I was signed off work and have been off work ever since. Being off work has helped enormously, if just because it has given me a chance to get used to being back on the maximum dose again. It’s given me a chance to sleep. It’s given me a chance to focus on myself and stop lying to myself that everything is ok, when it’s not. It’s given me the opportunity to start putting myself back together. It’s given me time to try and go back to the CBT steps that I learned two years ago and see if I can work out where I am going wrong, what I can do differently. It’s given me time to go back to the book that I believe really saved my life four years ago, Jeffrey Schwartz’s Brain Lock (I would encourage anyone with OCD to read this book). It has given me time. I have felt broken for so long, and it is giving me time to try and fix myself, one tiny step at a time. I am so grateful for this time.
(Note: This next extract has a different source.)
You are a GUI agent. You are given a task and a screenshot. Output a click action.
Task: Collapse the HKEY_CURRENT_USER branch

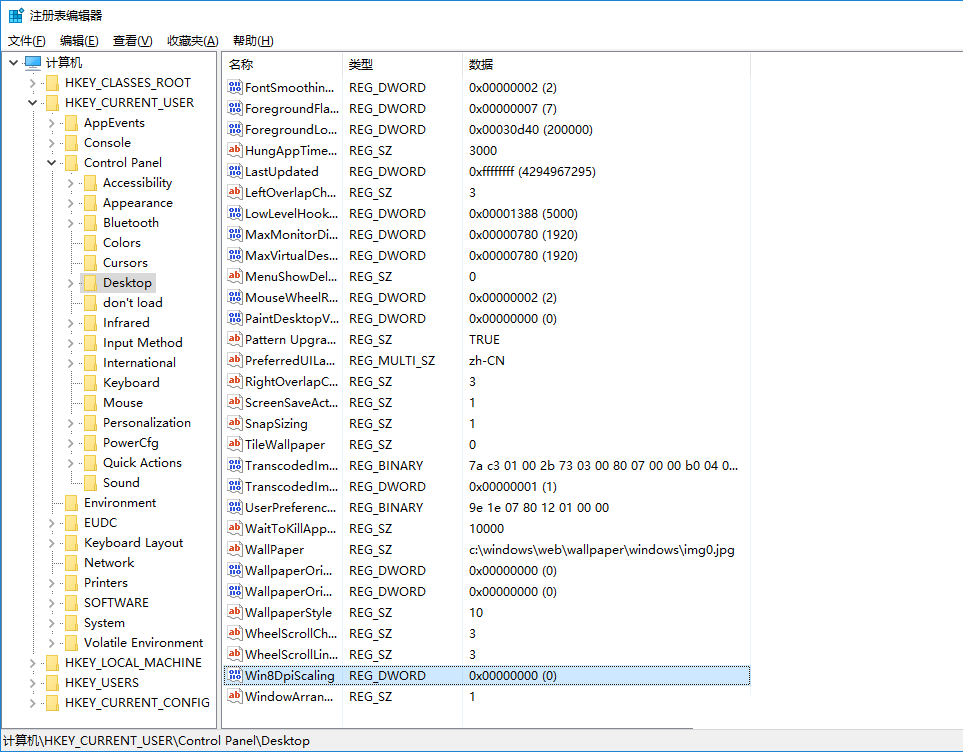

I have a long way to go and I am nowhere near where I would like to be. A friend of mine suggested that I use this time to write. And that’s where this blog comes in. I hope it can shed some light on what it’s like to live with OCD, for myself and for anyone else who happens to read it. If it can help someone who lives with OCD feel a little less alone, then all the better. I have decided to just write, without re-reading and re-writing. So forgive me if the posts read as something disorganised and haphazard, but that’s my brain and that’s OCD. I am just going to write.